--- RECORD SET Enclosed Below ---
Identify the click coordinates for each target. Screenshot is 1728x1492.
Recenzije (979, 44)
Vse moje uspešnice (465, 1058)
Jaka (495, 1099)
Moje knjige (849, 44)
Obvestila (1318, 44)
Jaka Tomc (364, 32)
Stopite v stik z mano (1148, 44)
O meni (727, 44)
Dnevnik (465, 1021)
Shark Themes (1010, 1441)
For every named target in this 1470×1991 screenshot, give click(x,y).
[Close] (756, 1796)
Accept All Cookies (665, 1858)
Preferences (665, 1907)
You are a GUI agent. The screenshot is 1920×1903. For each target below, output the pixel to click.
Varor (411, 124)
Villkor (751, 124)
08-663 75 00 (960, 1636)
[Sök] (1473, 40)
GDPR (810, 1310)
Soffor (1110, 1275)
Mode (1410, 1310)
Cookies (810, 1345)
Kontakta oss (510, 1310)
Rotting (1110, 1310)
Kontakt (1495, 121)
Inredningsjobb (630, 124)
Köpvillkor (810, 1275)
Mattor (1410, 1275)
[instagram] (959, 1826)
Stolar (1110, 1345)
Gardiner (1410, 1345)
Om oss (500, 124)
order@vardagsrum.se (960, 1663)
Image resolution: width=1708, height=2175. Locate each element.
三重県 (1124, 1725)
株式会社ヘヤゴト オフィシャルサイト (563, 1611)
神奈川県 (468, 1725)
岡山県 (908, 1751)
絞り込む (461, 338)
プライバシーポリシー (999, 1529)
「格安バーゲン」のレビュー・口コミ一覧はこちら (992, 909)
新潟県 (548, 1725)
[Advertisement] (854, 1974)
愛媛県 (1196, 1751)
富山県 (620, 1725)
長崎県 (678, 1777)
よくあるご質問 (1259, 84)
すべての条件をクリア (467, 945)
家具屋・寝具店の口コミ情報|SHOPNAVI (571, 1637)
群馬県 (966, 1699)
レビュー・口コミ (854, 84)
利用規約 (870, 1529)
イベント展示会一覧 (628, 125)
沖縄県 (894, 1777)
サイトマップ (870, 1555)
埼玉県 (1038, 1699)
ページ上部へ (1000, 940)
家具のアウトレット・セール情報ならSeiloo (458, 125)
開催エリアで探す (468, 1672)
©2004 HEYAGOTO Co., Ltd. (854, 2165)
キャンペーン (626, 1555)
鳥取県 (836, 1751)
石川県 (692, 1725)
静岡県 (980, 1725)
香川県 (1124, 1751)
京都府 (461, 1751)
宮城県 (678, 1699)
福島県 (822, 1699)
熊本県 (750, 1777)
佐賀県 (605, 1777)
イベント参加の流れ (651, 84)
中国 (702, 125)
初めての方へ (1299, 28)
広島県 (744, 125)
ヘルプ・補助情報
--- End of Enclosed RECORD SET ---
### PROBLEM TO WORK ON
From the entries above, restate word for word the lines from the line containing "Dnevnik (465, 1021)" to the line containing "Image resolution: width=1708, height=2175.", both ends included, and nothing more.

### YOUR SOLUTION
Dnevnik (465, 1021)
Shark Themes (1010, 1441)
For every named target in this 1470×1991 screenshot, give click(x,y).
[Close] (756, 1796)
Accept All Cookies (665, 1858)
Preferences (665, 1907)
You are a GUI agent. The screenshot is 1920×1903. For each target below, output the pixel to click.
Varor (411, 124)
Villkor (751, 124)
08-663 75 00 (960, 1636)
[Sök] (1473, 40)
GDPR (810, 1310)
Soffor (1110, 1275)
Mode (1410, 1310)
Cookies (810, 1345)
Kontakta oss (510, 1310)
Rotting (1110, 1310)
Kontakt (1495, 121)
Inredningsjobb (630, 124)
Köpvillkor (810, 1275)
Mattor (1410, 1275)
[instagram] (959, 1826)
Stolar (1110, 1345)
Gardiner (1410, 1345)
Om oss (500, 124)
order@vardagsrum.se (960, 1663)
Image resolution: width=1708, height=2175. Locate each element.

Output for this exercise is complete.